Abstract

Cell-penetrating peptides are able to transport covalently attached cargoes such as peptide or polypeptide fragments of endogenous proteins across cell membranes. Taking advantage of the cell-penetrating properties of the 16-residue fragment penetratin, we synthesized a chimeric peptide that possesses an N-terminal sequence with membrane-penetrating activity and a C-terminal sequence corresponding to the last 21 residues of Gα_s. This Gα_s peptide was an effective inhibitor of 5′-N-ethylcarboxamidoadenosine (NECA) and isoproterenol-stimulated production of cAMP in rat PC12 and human microvascular endothelial (HMEC-1) cells, whereas the carrier peptide had no effect. The maximal efficacy of NECA was substantially reduced when PC12 cells were treated with the chimeric peptide, suggesting that it competes with Gα_s for interaction with receptors. The peptide inhibited neither G_q- nor G_i-coupled receptor signaling. The use of a carboxy-fluorescein derivative of the peptide proved its ability to cross the plasma membrane of live cells.

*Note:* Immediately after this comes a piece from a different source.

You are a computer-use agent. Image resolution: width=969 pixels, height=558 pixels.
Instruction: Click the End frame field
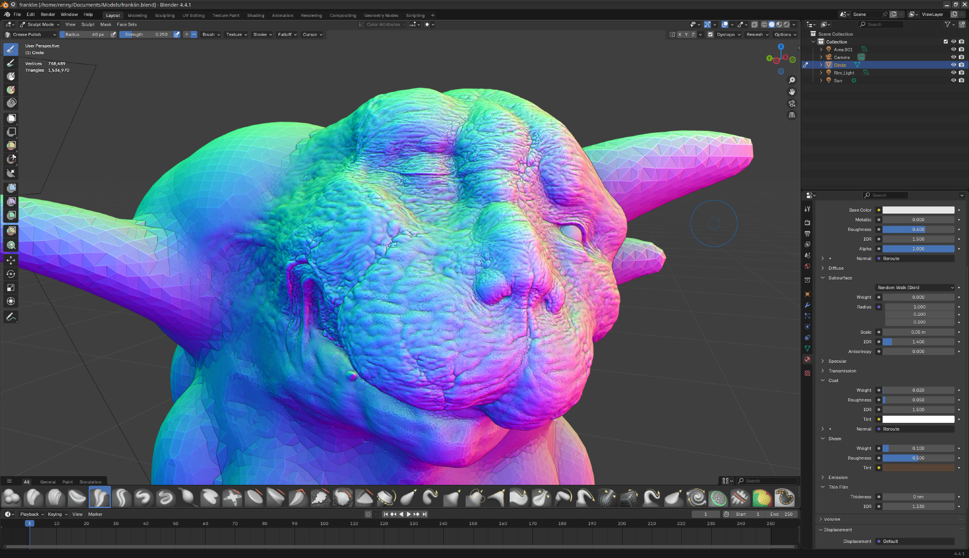click(781, 514)
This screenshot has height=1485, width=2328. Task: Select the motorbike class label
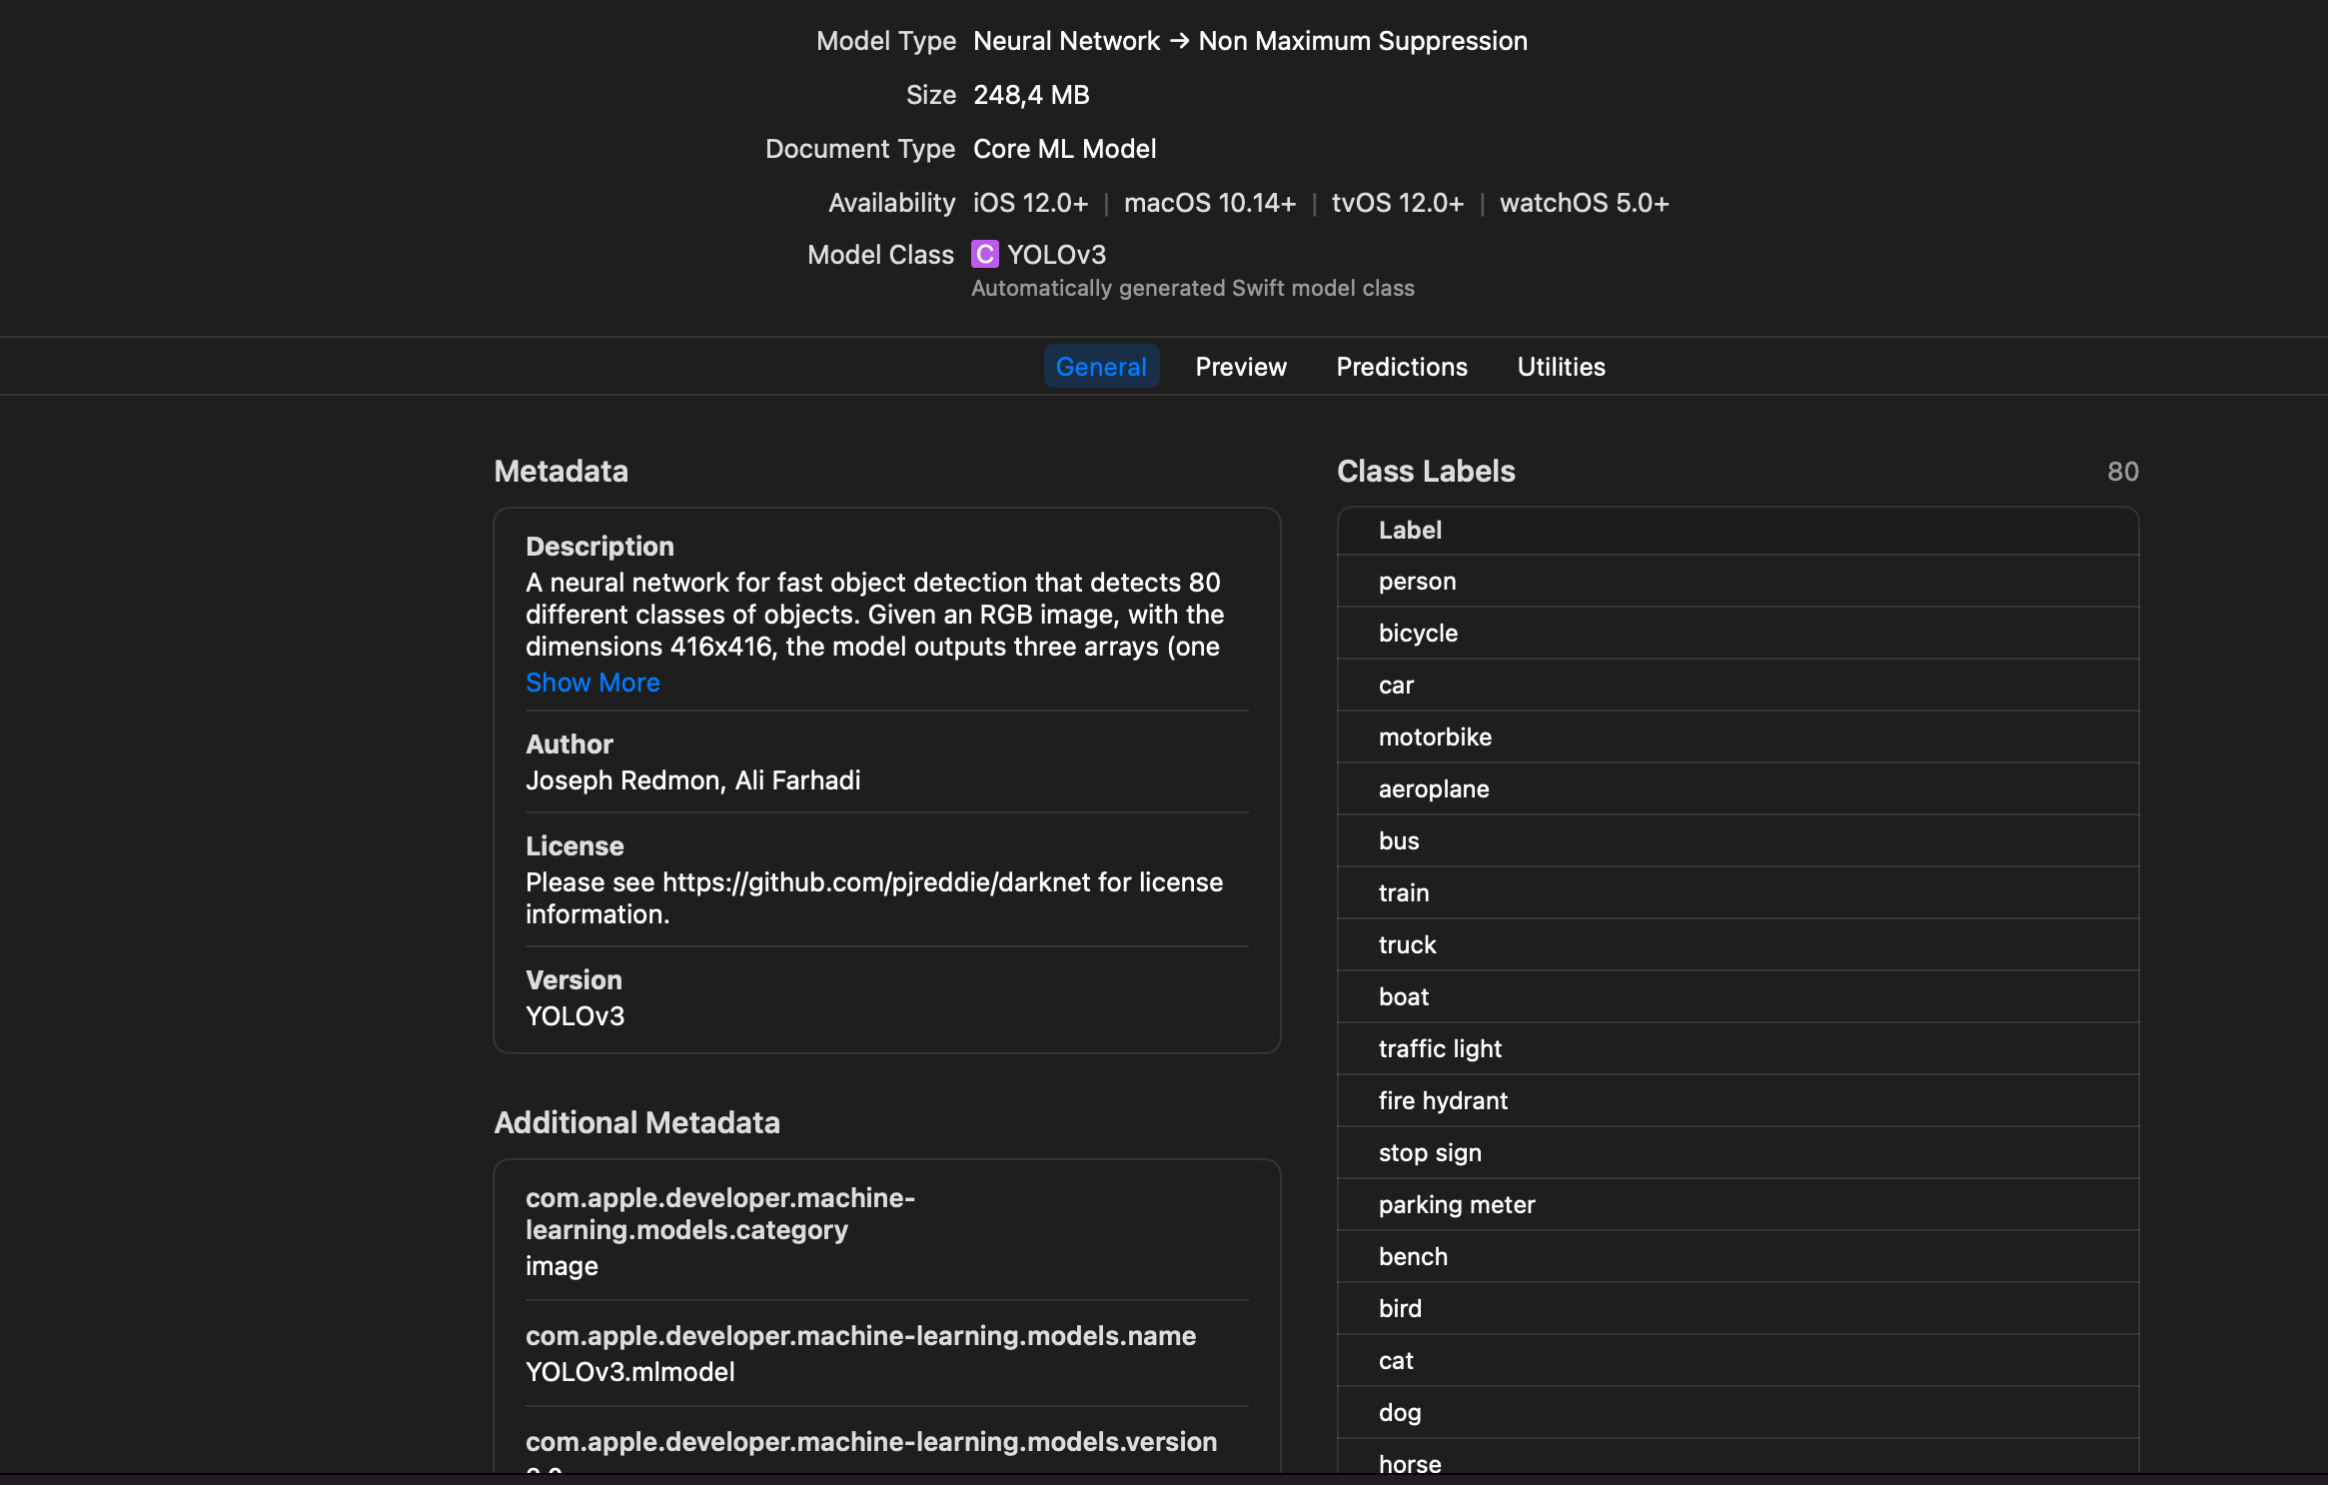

NMR analysis of the chimeric peptide structure in a membrane-mimicking environment showed that the Gα_s fragment assumed an amphipathic α-helical conformation tailored to make contact with key residues on the intracellular side of the receptor. The N-terminal penetratin portion of the molecule also showed an α-helical structure, but hydrophobic and hydrophilic residues formed clustered surfaces at the N terminus and center of the fragment, suggesting their involvement in the mechanism of penetratin internalization by endocytosis. Our biological data supported by NMR analysis indicate that the membrane-permeable Gα_s peptide is a valuable, nontoxic research tool to modulate G_s-coupled receptor signal transduction in cell culture models.